3

Wikipedia says now, here in the introduction:

http://en.wikipedia.org/wiki/Student%27s_t-distribution

"... then the t-distribution (for n-1) can be defined as the distribution of the location of the true mean, relative to the sample mean and divided by the sample standard deviation... In this way the t-distribution can be used to estimate how likely it is that the true mean lies in any given range."
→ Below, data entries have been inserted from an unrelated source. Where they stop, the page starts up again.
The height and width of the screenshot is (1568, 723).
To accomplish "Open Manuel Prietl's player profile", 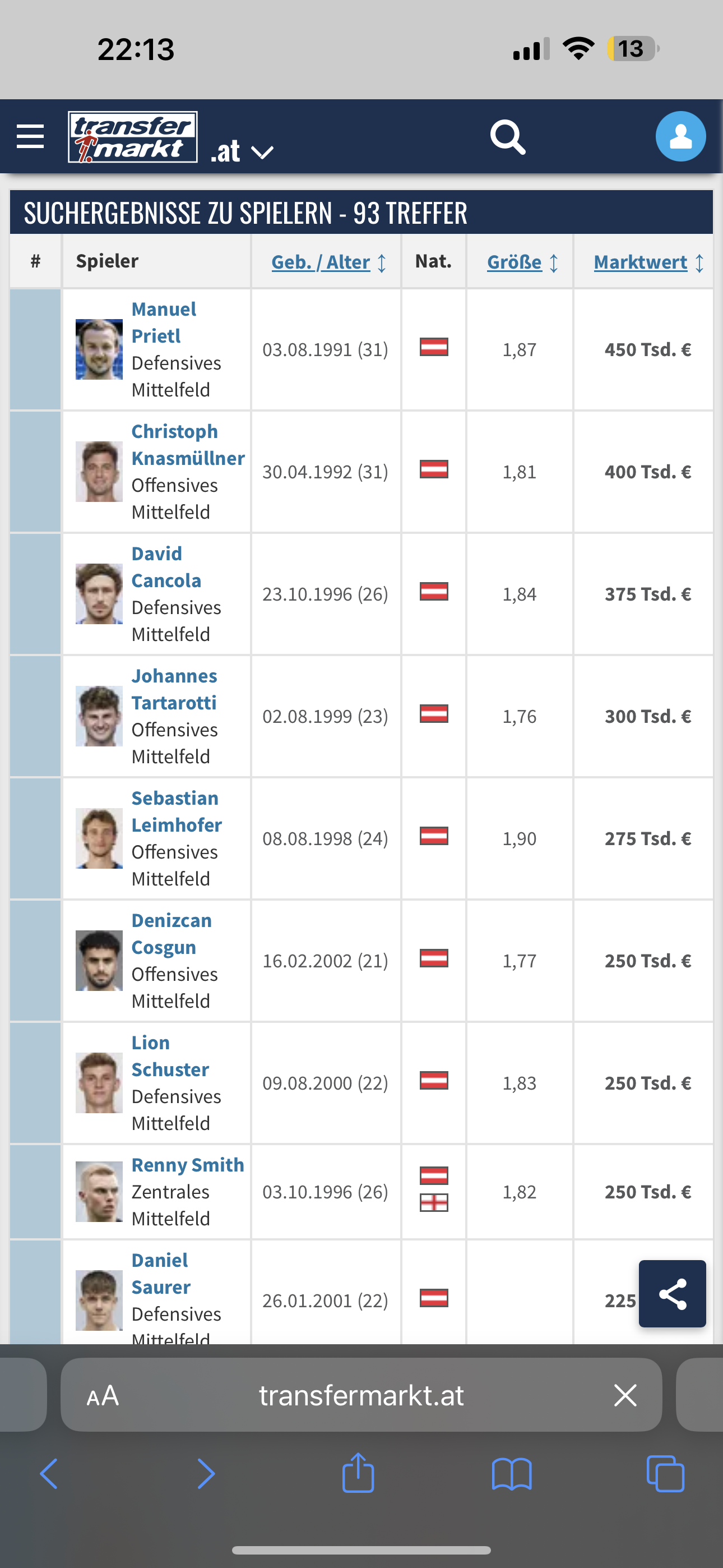I will click(x=164, y=322).
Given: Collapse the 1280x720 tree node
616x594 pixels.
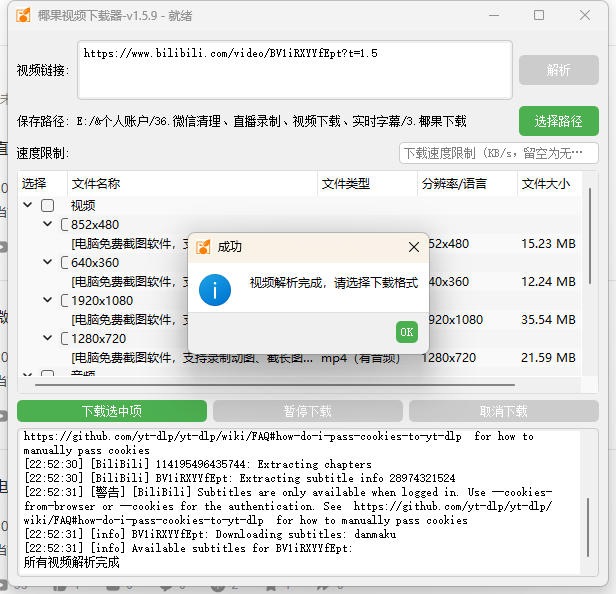Looking at the screenshot, I should click(48, 338).
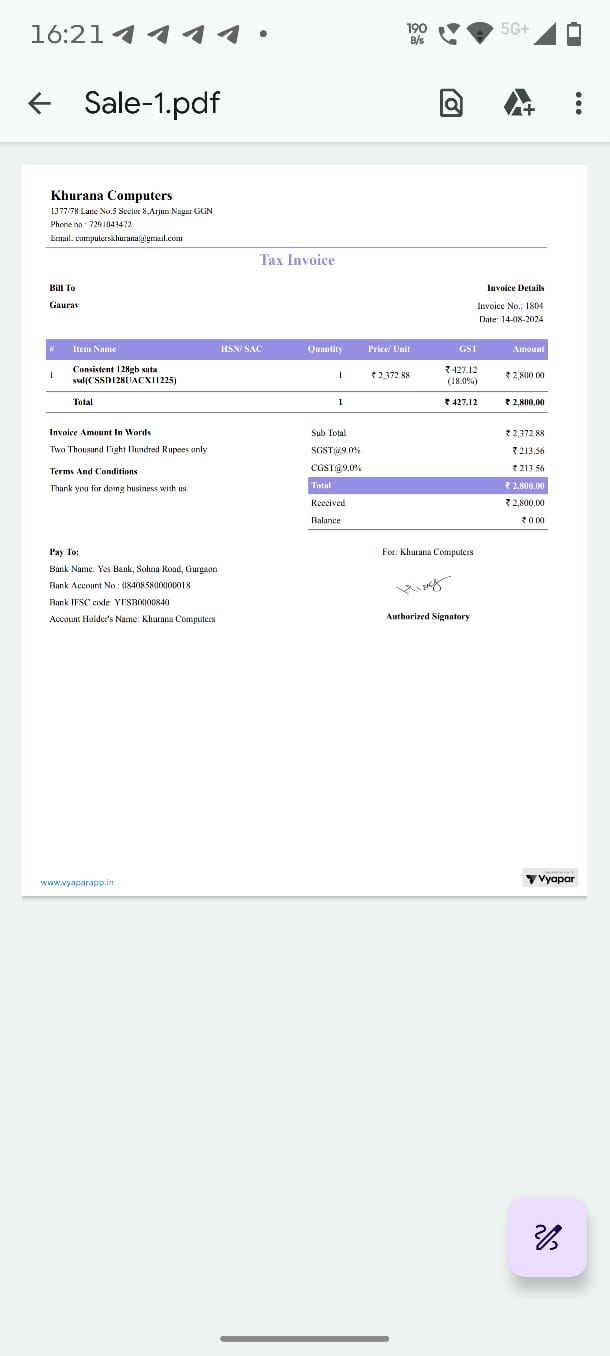Open the www.vyaparapp.in link
Screen dimensions: 610x1356
pyautogui.click(x=77, y=883)
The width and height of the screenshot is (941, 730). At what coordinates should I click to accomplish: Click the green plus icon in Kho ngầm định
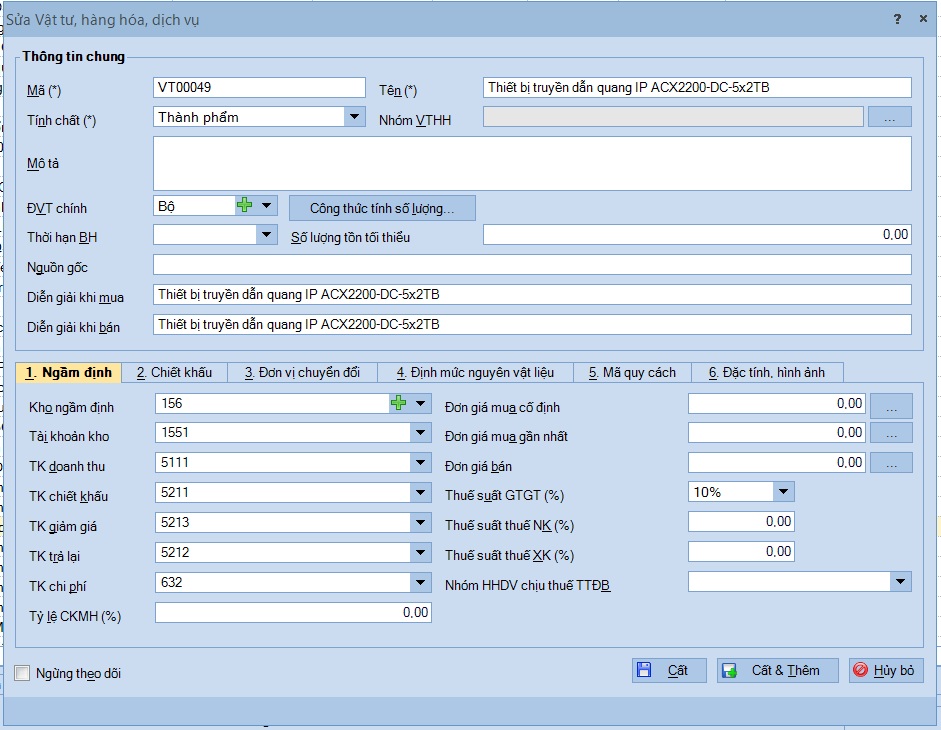398,403
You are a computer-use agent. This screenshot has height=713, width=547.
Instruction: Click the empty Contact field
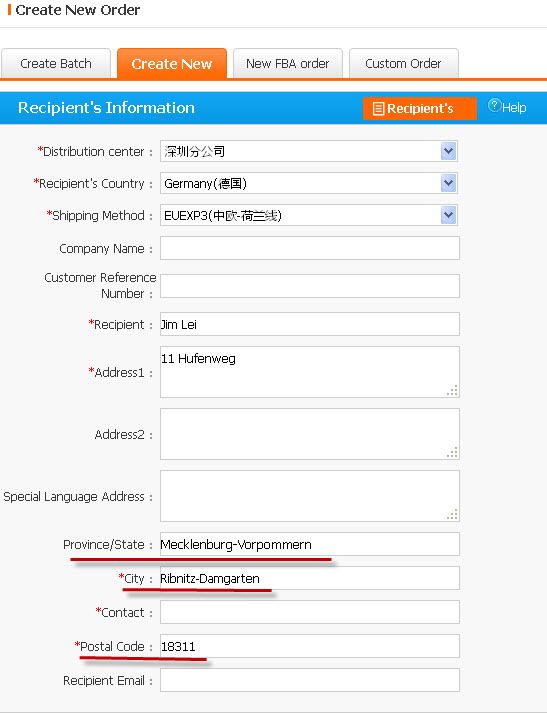(x=310, y=612)
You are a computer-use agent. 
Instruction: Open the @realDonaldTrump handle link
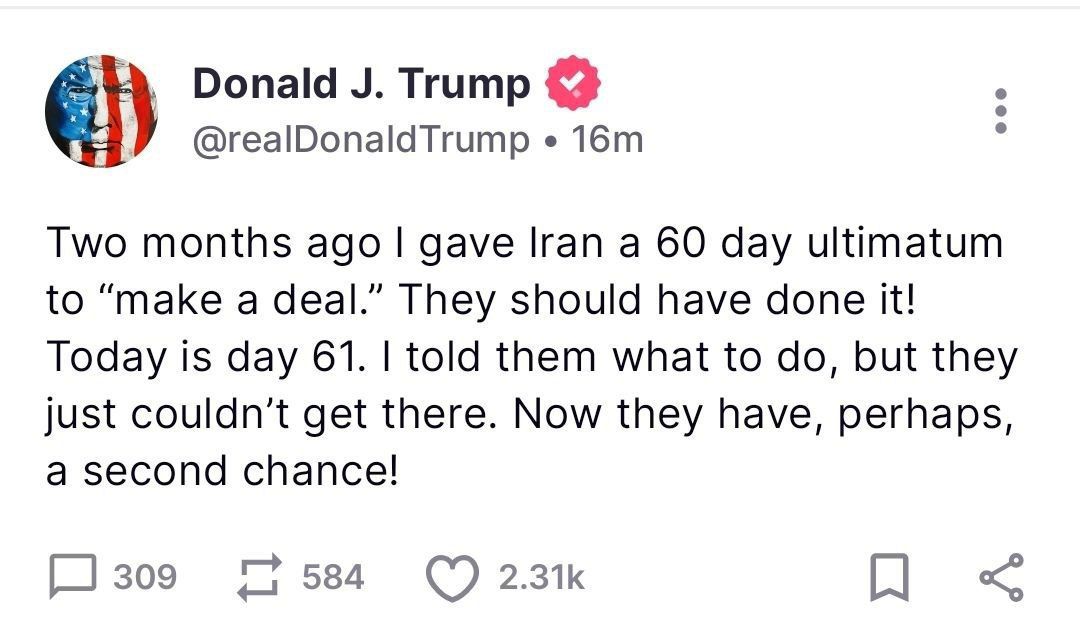[360, 140]
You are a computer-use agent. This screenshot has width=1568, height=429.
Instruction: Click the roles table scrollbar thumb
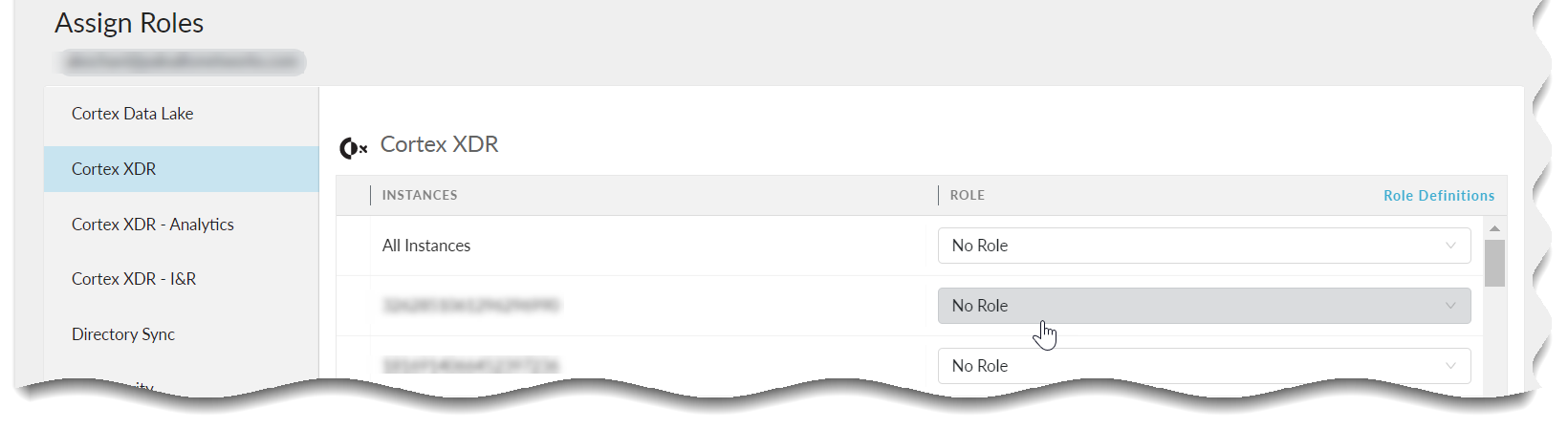click(1494, 263)
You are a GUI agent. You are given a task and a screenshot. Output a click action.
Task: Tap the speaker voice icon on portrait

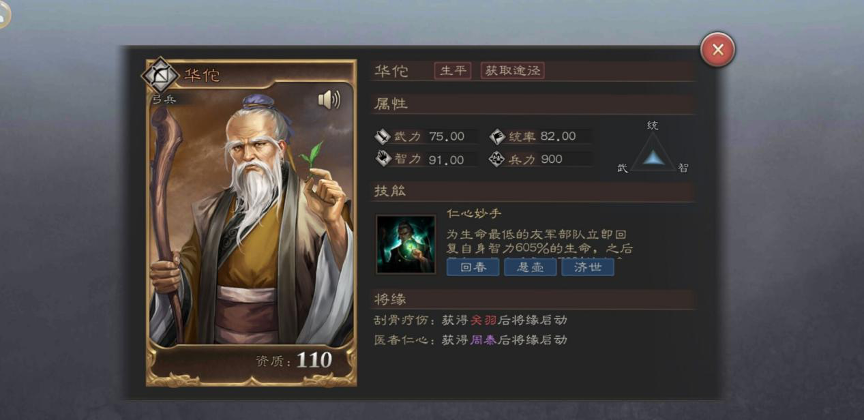click(329, 100)
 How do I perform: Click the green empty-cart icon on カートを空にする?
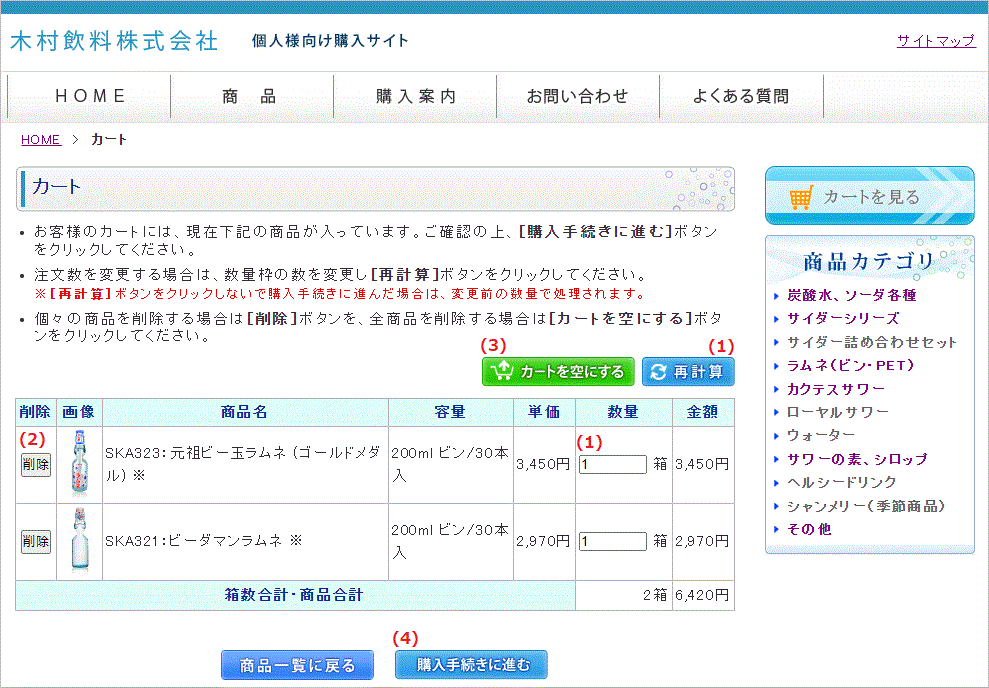coord(502,372)
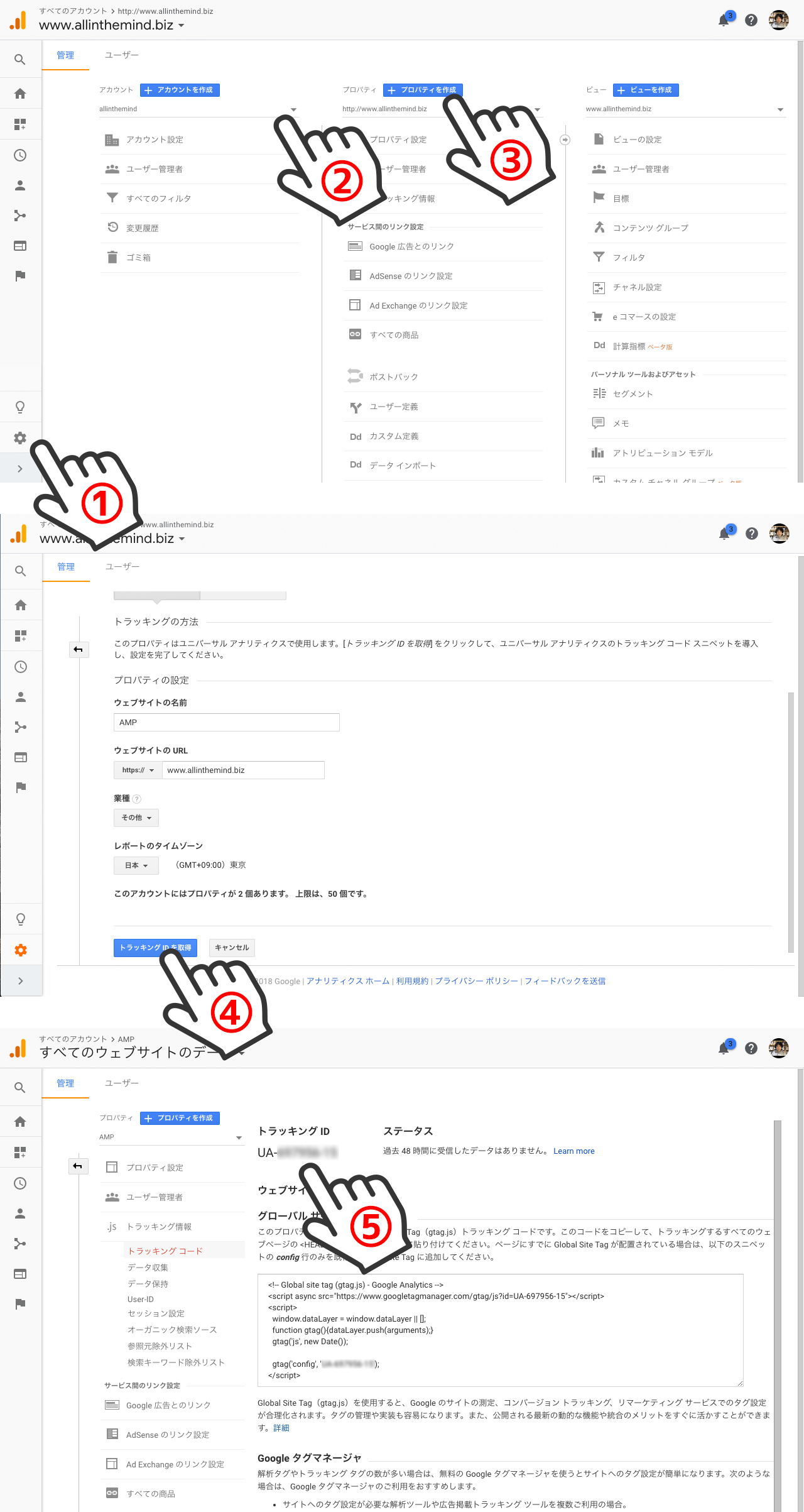The image size is (804, 1512).
Task: Click the ポストバック arrows icon
Action: 355,376
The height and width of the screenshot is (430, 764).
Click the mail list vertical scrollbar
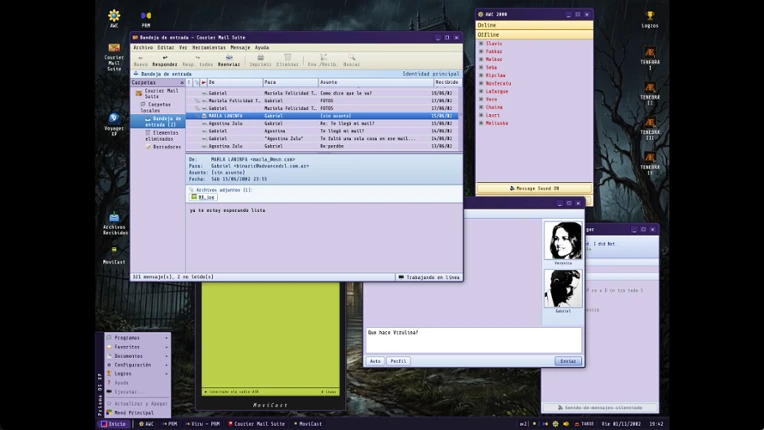point(460,118)
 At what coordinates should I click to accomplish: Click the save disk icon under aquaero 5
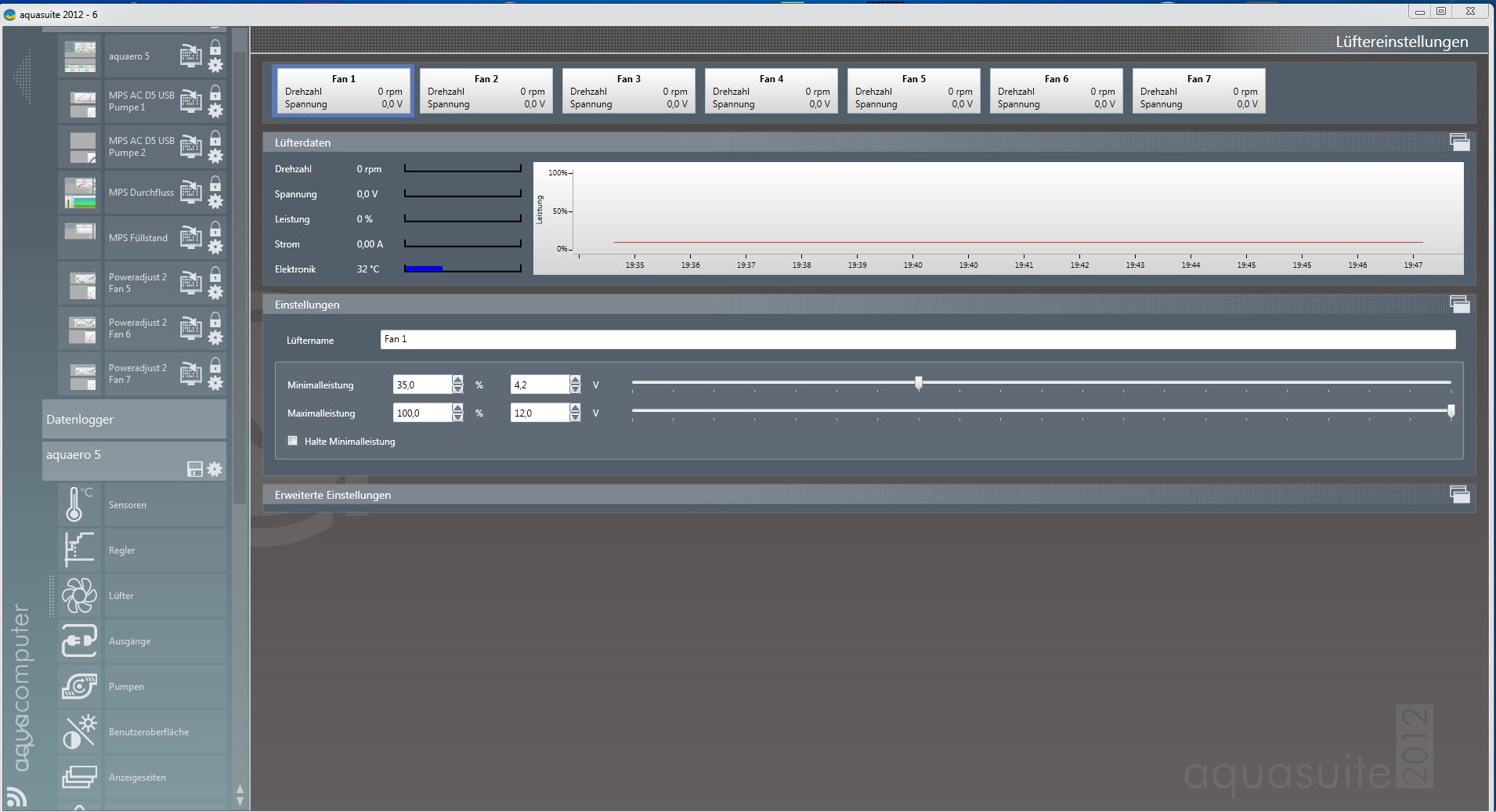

Is this right? It seems not right to me. How can we have a distribution on the true mean after obtaining a sample, without some sort of Bayesian prior? I understand we can get a confidence interval for the true mean. But a distribution?

  • 1
    The use of the phrase 'relative to' there is critical to the meaning. Because of that, it doesn't refer to the population mean but to the difference between the population and sample mean. Beware, however - I see at least one error in that article. – Glen_b Oct 20 '13 at 06:22

1 Answers1

5

You don't have a distribution on the true mean, you have a distribution on the difference between the true mean and the sampled mean, and this difference is scaled by the sampled standard deviation (which is another separate random variable). The true mean is fixed.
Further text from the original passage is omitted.